§ Problem to work on:
Of the records that follow, copy only the lines from the line containing "Блокировщик приложений entry" to the line containing "Given: Open the Export menu item", both included, exactly as written.

*** Supplied material Section Begins ***

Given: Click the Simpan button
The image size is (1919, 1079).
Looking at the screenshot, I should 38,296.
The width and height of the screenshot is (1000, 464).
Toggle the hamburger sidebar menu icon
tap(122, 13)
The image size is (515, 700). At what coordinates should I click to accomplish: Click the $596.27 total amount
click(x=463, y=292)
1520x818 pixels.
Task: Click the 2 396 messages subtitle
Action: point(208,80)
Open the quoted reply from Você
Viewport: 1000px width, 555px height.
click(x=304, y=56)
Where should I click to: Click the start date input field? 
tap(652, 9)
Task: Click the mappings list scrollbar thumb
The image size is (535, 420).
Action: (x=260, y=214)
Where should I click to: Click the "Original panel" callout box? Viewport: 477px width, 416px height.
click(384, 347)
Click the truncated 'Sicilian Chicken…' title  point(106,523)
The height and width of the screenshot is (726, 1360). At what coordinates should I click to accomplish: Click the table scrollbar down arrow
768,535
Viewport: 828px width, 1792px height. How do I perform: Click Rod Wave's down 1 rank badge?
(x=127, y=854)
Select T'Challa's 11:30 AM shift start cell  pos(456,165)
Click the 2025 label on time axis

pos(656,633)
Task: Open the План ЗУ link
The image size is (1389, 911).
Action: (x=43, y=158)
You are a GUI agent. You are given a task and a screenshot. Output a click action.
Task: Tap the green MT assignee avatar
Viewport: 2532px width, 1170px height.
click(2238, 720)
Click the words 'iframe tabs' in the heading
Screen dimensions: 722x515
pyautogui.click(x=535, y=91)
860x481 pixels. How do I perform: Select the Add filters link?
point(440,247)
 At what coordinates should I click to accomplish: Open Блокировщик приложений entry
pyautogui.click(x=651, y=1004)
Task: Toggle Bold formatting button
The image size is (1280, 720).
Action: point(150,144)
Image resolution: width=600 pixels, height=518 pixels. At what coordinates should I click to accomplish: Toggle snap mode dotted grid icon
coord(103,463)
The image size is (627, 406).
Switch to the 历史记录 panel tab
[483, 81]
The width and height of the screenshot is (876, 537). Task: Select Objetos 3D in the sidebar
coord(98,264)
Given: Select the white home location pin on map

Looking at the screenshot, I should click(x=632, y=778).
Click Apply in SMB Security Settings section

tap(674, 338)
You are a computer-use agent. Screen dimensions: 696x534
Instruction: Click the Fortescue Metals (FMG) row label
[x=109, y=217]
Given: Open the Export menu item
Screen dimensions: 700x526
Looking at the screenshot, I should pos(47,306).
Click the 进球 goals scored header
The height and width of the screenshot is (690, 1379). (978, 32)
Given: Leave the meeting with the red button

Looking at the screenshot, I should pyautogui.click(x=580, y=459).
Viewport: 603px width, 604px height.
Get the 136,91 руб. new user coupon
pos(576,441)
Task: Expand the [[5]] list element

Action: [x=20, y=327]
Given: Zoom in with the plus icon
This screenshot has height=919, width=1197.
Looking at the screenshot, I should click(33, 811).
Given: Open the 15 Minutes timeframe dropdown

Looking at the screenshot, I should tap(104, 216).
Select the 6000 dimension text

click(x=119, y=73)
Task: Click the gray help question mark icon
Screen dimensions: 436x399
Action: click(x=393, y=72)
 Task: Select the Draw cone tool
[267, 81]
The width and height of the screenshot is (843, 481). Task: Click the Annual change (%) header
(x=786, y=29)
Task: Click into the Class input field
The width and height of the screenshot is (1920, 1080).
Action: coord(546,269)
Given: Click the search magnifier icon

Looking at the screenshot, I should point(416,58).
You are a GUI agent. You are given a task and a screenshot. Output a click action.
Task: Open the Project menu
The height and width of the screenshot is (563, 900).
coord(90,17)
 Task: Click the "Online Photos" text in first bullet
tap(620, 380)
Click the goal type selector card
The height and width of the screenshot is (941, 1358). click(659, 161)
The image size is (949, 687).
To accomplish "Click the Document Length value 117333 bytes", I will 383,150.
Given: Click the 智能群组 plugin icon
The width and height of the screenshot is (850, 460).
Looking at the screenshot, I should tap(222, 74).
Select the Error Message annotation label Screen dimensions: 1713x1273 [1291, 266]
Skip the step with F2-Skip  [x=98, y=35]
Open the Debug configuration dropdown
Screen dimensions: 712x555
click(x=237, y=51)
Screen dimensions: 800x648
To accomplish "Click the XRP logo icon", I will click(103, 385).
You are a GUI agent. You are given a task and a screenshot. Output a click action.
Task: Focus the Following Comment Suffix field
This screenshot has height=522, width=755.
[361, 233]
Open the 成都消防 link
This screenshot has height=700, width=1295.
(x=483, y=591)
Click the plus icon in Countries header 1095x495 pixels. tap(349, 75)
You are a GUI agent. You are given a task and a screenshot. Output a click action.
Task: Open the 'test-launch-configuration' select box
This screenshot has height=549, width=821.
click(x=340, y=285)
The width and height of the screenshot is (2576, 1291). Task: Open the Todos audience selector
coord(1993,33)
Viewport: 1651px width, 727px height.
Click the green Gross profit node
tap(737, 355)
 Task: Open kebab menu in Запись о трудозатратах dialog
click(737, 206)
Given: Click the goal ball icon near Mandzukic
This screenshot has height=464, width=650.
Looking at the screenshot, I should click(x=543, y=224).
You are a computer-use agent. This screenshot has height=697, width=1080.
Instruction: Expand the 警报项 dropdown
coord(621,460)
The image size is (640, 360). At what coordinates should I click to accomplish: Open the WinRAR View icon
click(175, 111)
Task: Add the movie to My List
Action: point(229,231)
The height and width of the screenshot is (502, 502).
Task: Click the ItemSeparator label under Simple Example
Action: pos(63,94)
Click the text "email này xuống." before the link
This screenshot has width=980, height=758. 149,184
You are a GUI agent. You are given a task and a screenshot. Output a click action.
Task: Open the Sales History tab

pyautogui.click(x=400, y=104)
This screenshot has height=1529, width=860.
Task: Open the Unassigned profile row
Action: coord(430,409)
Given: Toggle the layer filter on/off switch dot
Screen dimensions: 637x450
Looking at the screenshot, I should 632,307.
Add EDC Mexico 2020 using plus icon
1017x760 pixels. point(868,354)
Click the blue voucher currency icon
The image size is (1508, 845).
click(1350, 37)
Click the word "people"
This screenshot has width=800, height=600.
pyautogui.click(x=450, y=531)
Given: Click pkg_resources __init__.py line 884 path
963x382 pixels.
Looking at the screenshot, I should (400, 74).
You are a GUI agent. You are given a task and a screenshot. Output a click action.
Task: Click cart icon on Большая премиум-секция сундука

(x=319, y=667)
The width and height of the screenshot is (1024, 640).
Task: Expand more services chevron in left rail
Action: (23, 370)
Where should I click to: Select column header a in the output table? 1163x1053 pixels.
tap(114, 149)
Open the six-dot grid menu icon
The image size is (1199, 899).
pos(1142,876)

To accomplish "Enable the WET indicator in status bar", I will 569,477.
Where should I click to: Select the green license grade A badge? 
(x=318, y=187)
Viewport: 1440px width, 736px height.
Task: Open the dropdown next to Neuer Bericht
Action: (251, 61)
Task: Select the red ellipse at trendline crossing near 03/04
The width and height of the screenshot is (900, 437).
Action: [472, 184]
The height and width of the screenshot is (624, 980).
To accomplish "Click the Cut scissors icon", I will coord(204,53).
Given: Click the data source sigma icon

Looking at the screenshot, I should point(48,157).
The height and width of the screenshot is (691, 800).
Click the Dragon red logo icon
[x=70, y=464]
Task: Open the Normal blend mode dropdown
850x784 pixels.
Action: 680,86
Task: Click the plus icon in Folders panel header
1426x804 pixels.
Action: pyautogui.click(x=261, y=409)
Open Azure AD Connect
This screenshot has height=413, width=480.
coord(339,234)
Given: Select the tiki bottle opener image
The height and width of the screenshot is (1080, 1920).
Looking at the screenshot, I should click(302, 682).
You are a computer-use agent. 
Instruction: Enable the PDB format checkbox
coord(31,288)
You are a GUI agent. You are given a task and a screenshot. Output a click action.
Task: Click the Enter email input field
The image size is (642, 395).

*** Supplied material Section Ends ***

§ Output below:
 At what coordinates should I click to accomplish: Open Блокировщик приложений entry
pyautogui.click(x=651, y=1004)
Task: Toggle Bold formatting button
The image size is (1280, 720).
Action: point(150,144)
Image resolution: width=600 pixels, height=518 pixels. At what coordinates should I click to accomplish: Toggle snap mode dotted grid icon
coord(103,463)
The image size is (627, 406).
Switch to the 历史记录 panel tab
[483, 81]
The width and height of the screenshot is (876, 537). Task: Select Objetos 3D in the sidebar
coord(98,264)
Given: Select the white home location pin on map

Looking at the screenshot, I should click(x=632, y=778).
Click Apply in SMB Security Settings section

tap(674, 338)
You are a computer-use agent. Screen dimensions: 696x534
Instruction: Click the Fortescue Metals (FMG) row label
[x=109, y=217]
Given: Open the Export menu item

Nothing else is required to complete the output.